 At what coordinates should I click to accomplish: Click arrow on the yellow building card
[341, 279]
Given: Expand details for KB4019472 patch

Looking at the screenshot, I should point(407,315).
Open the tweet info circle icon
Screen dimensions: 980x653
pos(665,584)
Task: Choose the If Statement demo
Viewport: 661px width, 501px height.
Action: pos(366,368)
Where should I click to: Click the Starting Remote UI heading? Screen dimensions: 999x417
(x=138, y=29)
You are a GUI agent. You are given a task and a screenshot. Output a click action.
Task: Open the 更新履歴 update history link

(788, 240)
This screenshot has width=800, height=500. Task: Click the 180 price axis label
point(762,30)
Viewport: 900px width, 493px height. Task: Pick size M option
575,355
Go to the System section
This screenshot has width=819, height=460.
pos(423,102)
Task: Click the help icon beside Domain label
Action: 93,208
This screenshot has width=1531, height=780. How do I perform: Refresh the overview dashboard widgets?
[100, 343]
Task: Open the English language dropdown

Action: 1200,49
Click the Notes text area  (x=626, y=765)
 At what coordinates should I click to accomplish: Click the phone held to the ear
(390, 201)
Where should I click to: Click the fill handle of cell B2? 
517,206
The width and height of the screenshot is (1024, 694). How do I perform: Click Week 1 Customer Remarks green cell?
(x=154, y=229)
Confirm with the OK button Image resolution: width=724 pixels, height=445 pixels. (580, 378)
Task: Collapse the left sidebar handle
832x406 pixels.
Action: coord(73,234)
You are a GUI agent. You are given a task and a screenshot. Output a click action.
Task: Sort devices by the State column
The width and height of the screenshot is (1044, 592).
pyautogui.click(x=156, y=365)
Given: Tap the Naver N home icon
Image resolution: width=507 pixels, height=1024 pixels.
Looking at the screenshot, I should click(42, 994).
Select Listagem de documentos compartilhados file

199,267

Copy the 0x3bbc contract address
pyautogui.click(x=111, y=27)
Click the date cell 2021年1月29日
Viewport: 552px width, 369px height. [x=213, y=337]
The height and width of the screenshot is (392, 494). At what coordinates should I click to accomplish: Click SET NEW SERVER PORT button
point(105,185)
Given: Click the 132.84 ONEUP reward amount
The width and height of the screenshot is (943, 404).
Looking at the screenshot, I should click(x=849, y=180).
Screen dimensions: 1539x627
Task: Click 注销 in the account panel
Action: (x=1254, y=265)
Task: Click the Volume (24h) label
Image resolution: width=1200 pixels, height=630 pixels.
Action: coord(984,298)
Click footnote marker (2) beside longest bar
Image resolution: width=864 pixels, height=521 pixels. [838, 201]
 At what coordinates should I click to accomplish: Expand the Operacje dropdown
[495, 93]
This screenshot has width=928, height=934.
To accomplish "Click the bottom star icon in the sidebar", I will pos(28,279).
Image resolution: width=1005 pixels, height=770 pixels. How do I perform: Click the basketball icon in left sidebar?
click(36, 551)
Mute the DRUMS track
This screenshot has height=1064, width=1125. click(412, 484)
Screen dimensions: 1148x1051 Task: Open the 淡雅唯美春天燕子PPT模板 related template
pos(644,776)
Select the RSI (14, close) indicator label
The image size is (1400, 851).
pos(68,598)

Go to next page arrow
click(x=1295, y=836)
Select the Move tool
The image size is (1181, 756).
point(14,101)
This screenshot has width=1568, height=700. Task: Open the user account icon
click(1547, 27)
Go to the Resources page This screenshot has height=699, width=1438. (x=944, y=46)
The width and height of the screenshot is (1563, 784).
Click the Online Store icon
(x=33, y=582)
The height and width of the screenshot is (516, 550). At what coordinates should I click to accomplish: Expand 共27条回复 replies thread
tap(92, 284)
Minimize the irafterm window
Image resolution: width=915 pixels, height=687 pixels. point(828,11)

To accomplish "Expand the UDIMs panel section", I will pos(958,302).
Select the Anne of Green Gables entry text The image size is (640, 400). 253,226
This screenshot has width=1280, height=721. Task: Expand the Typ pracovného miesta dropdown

= = = = = = =

— Task goal —
Pull each line that includes the word "text" out of the material above.

— Expected output —
Click the Notes text area  (x=626, y=765)
Select the Anne of Green Gables entry text The image size is (640, 400). 253,226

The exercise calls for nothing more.